The bicycle lane may be the easiest piece of infrastructure that our cities can implement. Furthermore, according to research conducted by Heidi Garrett-Peltier in the report, Estimating the Employment Impacts of Pedestrian, Bicycle, and Road Infrastructure, “On-Street Bike lanes” provided double the amount of direct jobs per million dollars of “Road repairs and upgrades” and one more job per million dollars of indirect jobs.
In most cases, our arterial and collector streets are vastly oversized to the degree that a road with a posted speed limit of 35 mph is designed to accommodate vehicular speeds found on Interstate Highways. A common minimum street width in most cities is 12-feet lane width.

Union Avenue (north/south Arterial street in center of the image) is an important bicycle street in Colorado Springs.


According to the Department of Transportation Federal Highway Administration website, the minimum lane width for an interstate highway is 12-feet.
The Context-Sensitive Solutions in Designing Major Urban Thoroughfares for Walkable Communities, produced by the ITE (Institute of Transportation Engineering), states that appropriate lane widths for arterial and collector streets are between 10-ft and 11-ft.

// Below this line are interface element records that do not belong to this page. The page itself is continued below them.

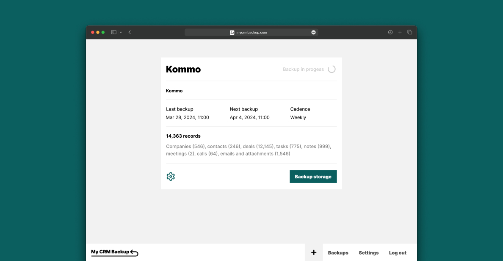This screenshot has height=261, width=503.
Task: Focus the mycrmbackup.com address bar
Action: pos(252,32)
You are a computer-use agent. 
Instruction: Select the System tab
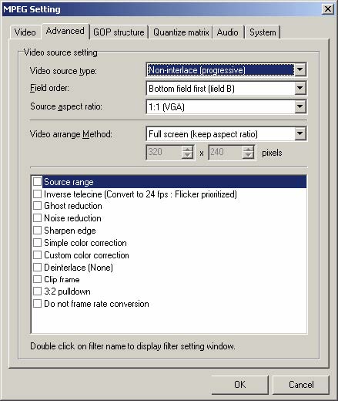point(263,32)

I would like to use Union Avenue in Colorado Springs as an example of how a bicycle lane could be included. The segment of Union Avenue that I feel would be used most often is adjacent to the Velodrome at Memorial Park, which is used by the cyclists from the Olympic Training Center’s cyclists. At this location, the current street configuration includes four lanes of through traffic and a center turn lane. The street dimension is approximately 58-feet, as measured on the Springgov.com GIS mapping website. If the lane widths were to decrease to a dimension of 10.5-feet and the center turn lane were decreased to 10-feet, 6-feet would remain for a bicycle lane on the Memorial Park side of the street. We have instances similar to this all over our city, as do other cities.
I have completed entitlement work in small towns where the minimum lane width is in excess of 13-feet for a local street with an intended speed limit of 25 mph. Can you guess where the police in those towns will be conducting a lot of their speed traps? It won’t be on the older, original streets of the town.